Danneggiata l’auto in sosta del politico Alfatti Appetiti

Il coordinatore FdI: «Ipotizzo un atto vandalico, anche se è la sola vettura colpita» E sempre in centro ladri in un negozio di abbigliamento, fallisce un secondo colpo
AVEZZANO. Notte di furti e spaccate in centro città: vandali e ladri hanno preso di mira auto e attività commerciali. Nel mirino anche i finestrini della Honda Jazz del coordinatore di Fratelli d’Italia, Roberto Alfatti Appetiti, sfondati in via Crispi, mentre su via Monsignor Bagnoli i malfattori hanno preso di mira il negozio d’abbigliamento “Maxim”. Qui, dopo aver forzato la porta d’ingresso, i ladri hanno puntato al contenitore dei soldi della cassa con poco più di 150 euro. La scorribanda ha preso di mira pure un’altra attività commerciale, pochi metri più in là: il tentativo di forzare la serratura, però, è andato a vuoto.
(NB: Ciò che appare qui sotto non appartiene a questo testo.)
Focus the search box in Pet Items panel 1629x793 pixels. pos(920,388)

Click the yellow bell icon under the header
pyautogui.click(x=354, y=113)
Furti e atti vandalici, quindi, non conoscono sosta in città dove, nonostante l’attività di controllo delle forze dell’ordine, questi episodi riconducibili al mondo della microcriminalità allungano la serie e agitano i cittadini. «Penso si sia trattato di un atto vandalico», afferma Alfatti Appetiti, che ha un incarico anche nella segreteria del presidente della Regione Abruzzo, Marco Marsilio. «Anche se tra le tante auto in sosta», riprende, «l’unica danneggiata è stata la mia: ma non ho elementi per collegarlo alla mia attività politica. Purtroppo, va detto, episodi del genere si ripetono sempre più spesso e diffusamente: la situazione è diventata intollerabile, in particolar modo la notte. Molti degli amici che mi hanno manifestato solidarietà e sdegno mi hanno riferito di aver subito episodi simili. Le forze dell’ordine fanno quel che possono coi pochi mezzi a disposizione, occorre fare un maggior sforzo tutti insieme per restituire ad Avezzano la dimensione di città tranquilla e vivibile che l’ha sempre caratterizzata. Oggi, invece, alcune zone sono pericolose anche di giorno: è inaccettabile. Un’emergenza che va affrontata senza timidezze».
«Questi episodi», afferma Massimo Laghese, titolare di Maxim, «generano allarme sociale, sarebbe utile un potenziamento dei controlli delle forze dell’ordine, in particolare durante la notte».
Il passaggio dei malfattori, notato da una donna delle pulizie, che ha visto la porta del negozio aperta di primo mattino (le 7), è stato segnalato al commissariato: gli agenti della scientifica hanno già compiuto un sopralluogo per rilevare le impronte e metterle a confronto con chi ha precedenti penali.